Africa. Just as the Silk Road spread goods and ideas across Eurasia, trading  routes spread Islam from North Africa across the Sahara to sub-Saharan West Africa. In a reverse pattern, export  of salt and gold northward via camel caravans  made West African kingdoms  of salt and gold fabled lands of wealth.  West African Muslims also traveled  through North and East Africa and Arabia  to make a hajj, or pilgrimage,  to Mecca and Medina.  The hajj was a major  factor  in the exchange  of goods and  ideas among  Muslims  from  Africa to Asia. Ivory from  African  elephant  tusks  was valued  as material  for art and ritual objects from medieval Christian Europe to China.  East Africa developed a cosmopolitan culture as a result of trade with Arab Muslims.

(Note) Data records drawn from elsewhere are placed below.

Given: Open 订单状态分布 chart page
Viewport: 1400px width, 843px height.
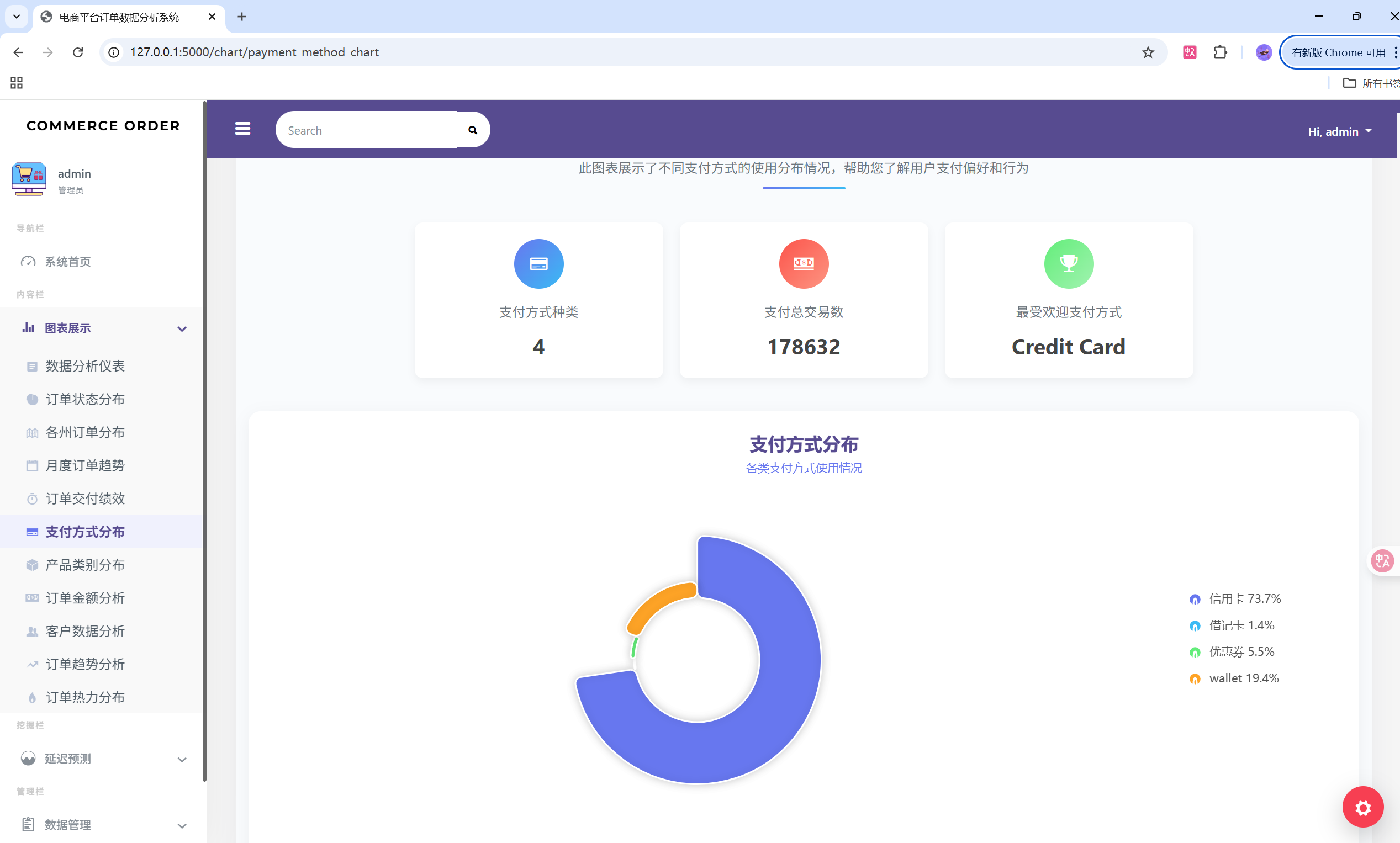Looking at the screenshot, I should [84, 399].
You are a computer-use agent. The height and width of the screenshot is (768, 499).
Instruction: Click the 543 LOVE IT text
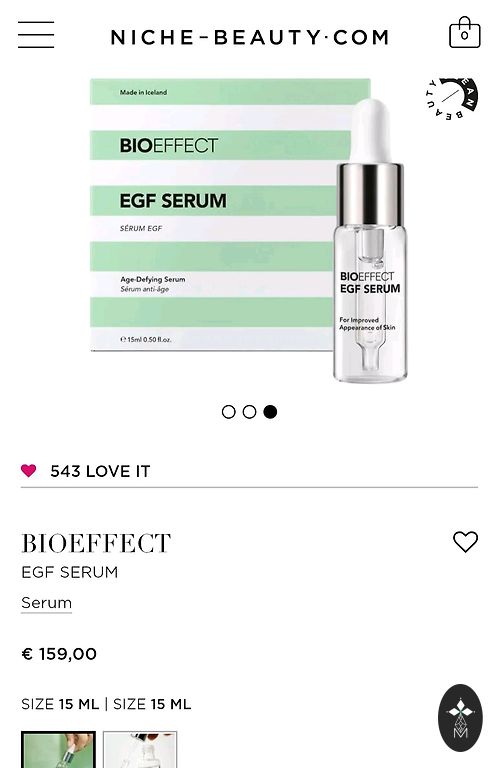tap(100, 471)
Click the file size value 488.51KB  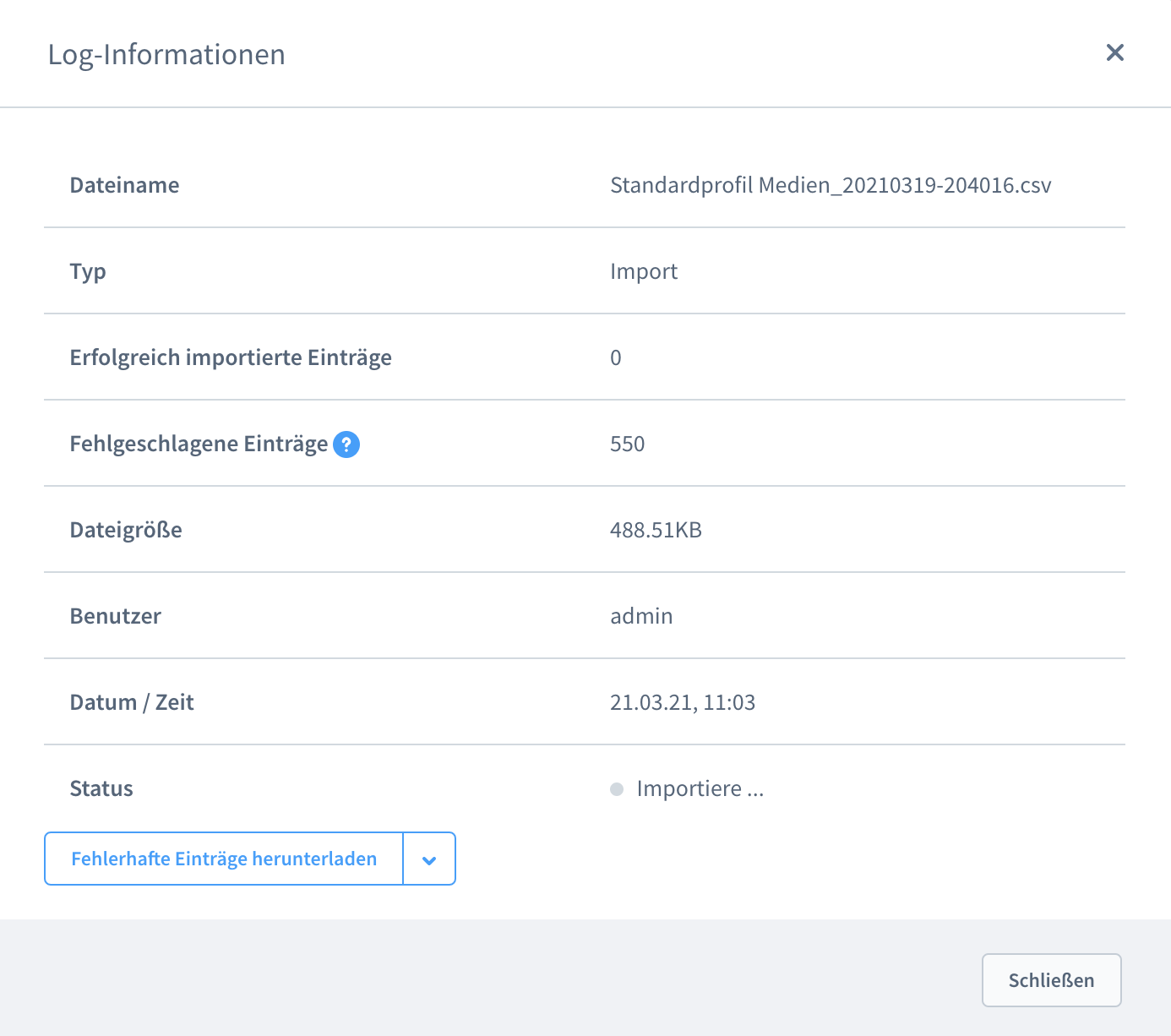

Many Arabs and Persians settled in coastal  regions in East Africa, and Islam spread  there through intermarriage and conversion.  Swahili, an African  language  infused  with  many  Arabic  and  Persian  words,  became  the international language of trade in East Africa.
 
War  also created  opportunities for cultural  exchanges.  Chinese  prisoners  of war  captured by armies of the Muslim  caliphs in the mid-eighth  century  taught  their captors  paper  making,  which spread from the Middle East to Europe.  Likewise, gunpowder, cannons,  and guns spread from their Chinese  inventors  to their  Mongol  enemies, westward across  Eurasia,  and  changed  the nature  of warfare  throughout Eurasia.  Wars  also  resulted  in relocations of populations, either  forcibly  as refugees or deportees,  or willingly by conquering powers.  In either case, the transfers  of peoples to new lands resulted in cultural  interactions.
 
The Americas. In the Americas,  there  was a continuation of regional  exchange  networks and cultural  interactions that had developed before 600. The people of the Mississippi River valley area in North America made significant advances after about 700; that culture reached its zenith between
1200 and 1400 and disappeared about  1700.  Archaeologists  have excavated  large settlements  with earthen  temple mounds shaped like truncated pyramids,  on top of which the people had built major community buildings. The Mississippian Culture  extended  its influence throughout northern America east of the Rocky Mountains, probably through trade and travel along the various river systems. In Central  America, long-distance trade  depended  on the strength  of states that  could protect  it. In central Mexico,  the fall of Teotihuacán around 650 splintered  both political  and trading  structures of previous centuries. To the south,  the city-state of Monte  Albán dominated regional exchange for several centuries  after 650. In Central  America after 900, powerful  city-states,  most notably  Tikal, conducted trade  throughout the region.  Two  main  state  systems,  the Tiwanaku and  Wari,  dominated the Andes region of South America, with textiles as major trading  items.
 
Despite  major  disruptions caused  by the rise and  fall of empires  and  the introduction of new religions,  international trade  continued along  long-established routes  in Europe  and  Asia. While Islam was spread by military conquest in much of western and southern Asia, its gradual  acceptance by many peoples in eastern  and sub-Saharan Africa was the result of trade.  Christian and Buddhist missionaries  mostly  worked  to convert  through peaceful  means.  Chinese  culture  spread  to Korea and Vietnam aided by Chinese political  control, while Japan’s acceptance  of all things Chinese was entirely voluntary. Except for the Mongol  conquest  of Eurasia,  which only benefited the Mongols, and  some Turko-Afghan raids  on northern India,  other  cultural  contacts,  even those  imposed  by war, had some beneficial results.